The most persistent myth is that saving in a 529 costs you aid dollar-for-dollar. It doesn't come close. The 5.64% parent assessment rate means the aid reduction is a fraction of what you saved. Families who avoid 529 contributions to preserve aid eligibility typically end up with less money overall—they forgo tax-free growth and withdraw the same dollars later without the tax benefit. The math almost never supports avoiding the 529.

What happens to unused 529 funds if my child doesn't go to college?

Several options exist. You can transfer the account to another family member (sibling, cousin, even a parent). Since the SECURE 2.0 Act, you can roll up to $35,000 of unused 529 funds into a Roth IRA for the beneficiary, subject to annual IRA contribution limits and a 15-year account seasoning requirement. Non-qualified withdrawals trigger income tax plus a 10% penalty on earnings only—contributions come out tax-free. The flexibility has improved substantially since 529 plans were first introduced.

How do I minimize the 529 balance that shows up on FAFSA?

FAFSA captures a balance snapshot as of the date you file. If you've already withdrawn funds to pay for that semester's qualified expenses before filing, those dollars are already spent and won't appear in the balance. File after paying tuition bills when possible—just make sure your timing aligns with the school's aid deadline. Also, only the 529 designated for the applicant gets reported under current rules, so sibling accounts are excluded.

Does a 529 plan affect scholarships from private organizations or employers?

Generally, no.
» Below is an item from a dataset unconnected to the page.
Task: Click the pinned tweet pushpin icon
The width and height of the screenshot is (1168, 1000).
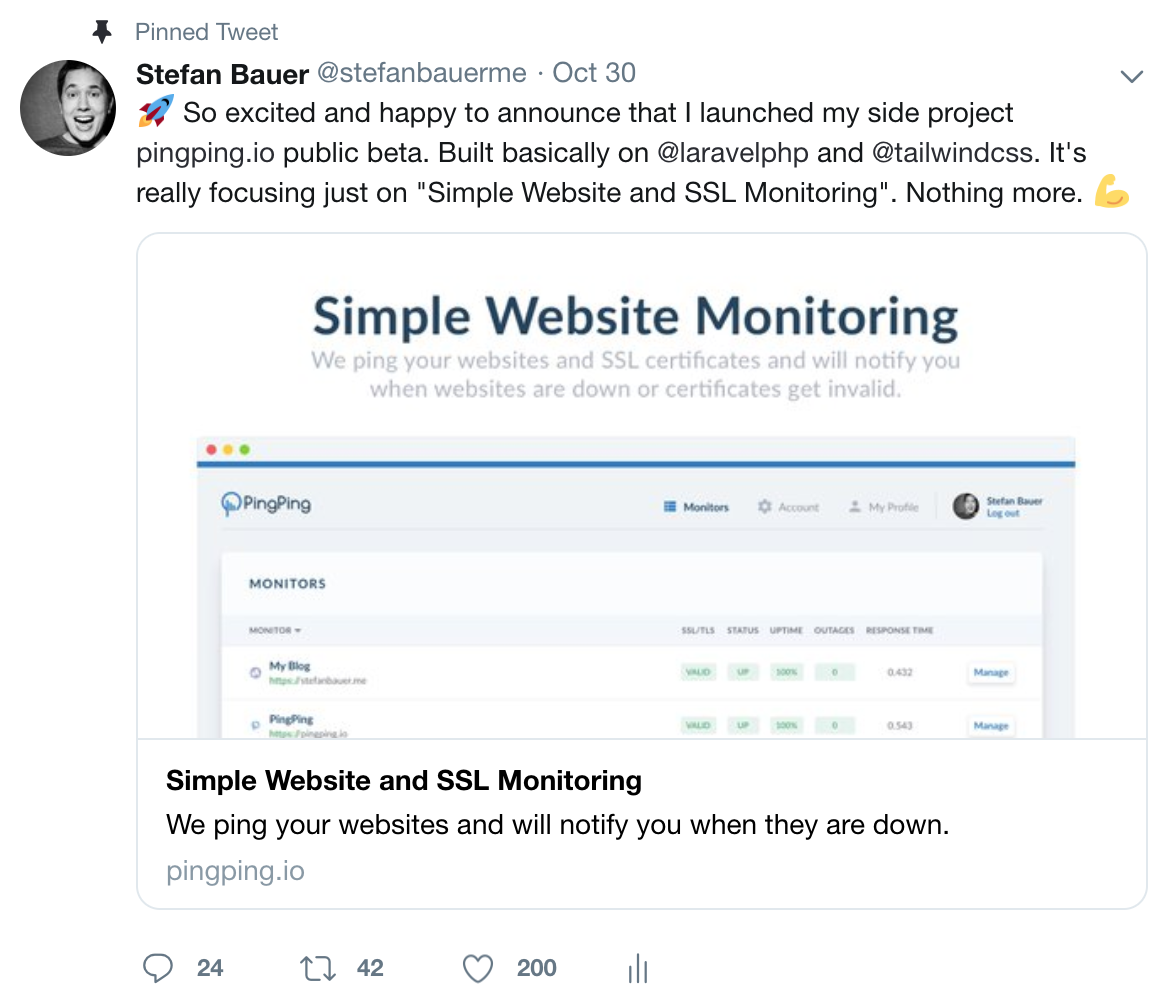Action: (x=102, y=31)
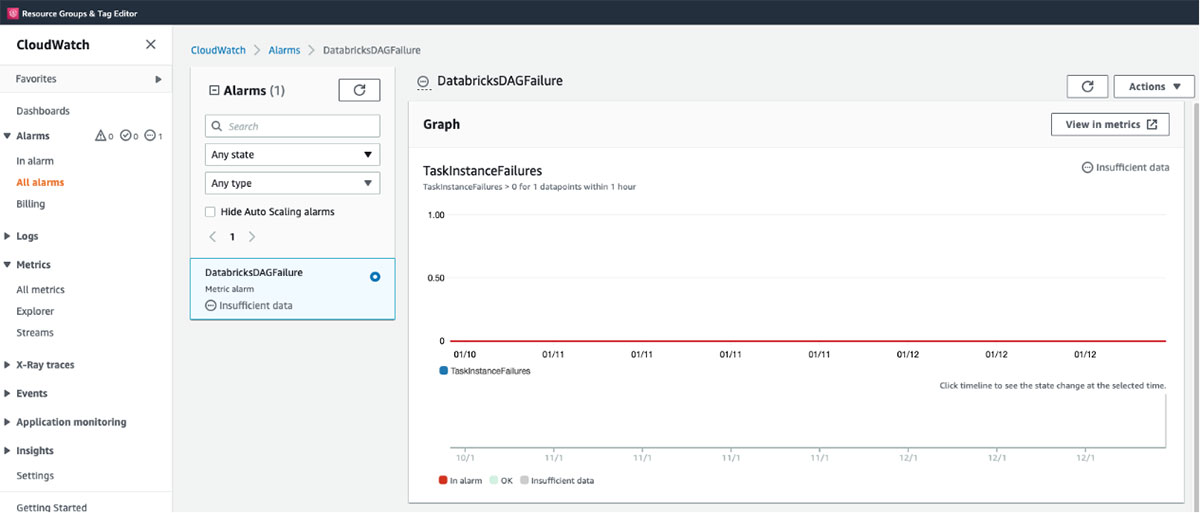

Most outside scholarships and employer education benefits are awarded independently and don't factor in your 529 balance. One edge case: if a student receives a scholarship that covers tuition, you can withdraw the equivalent amount from the 529 as a non-qualified withdrawal without the 10% penalty (though income tax on earnings still applies). That provision exists specifically to prevent a double benefit.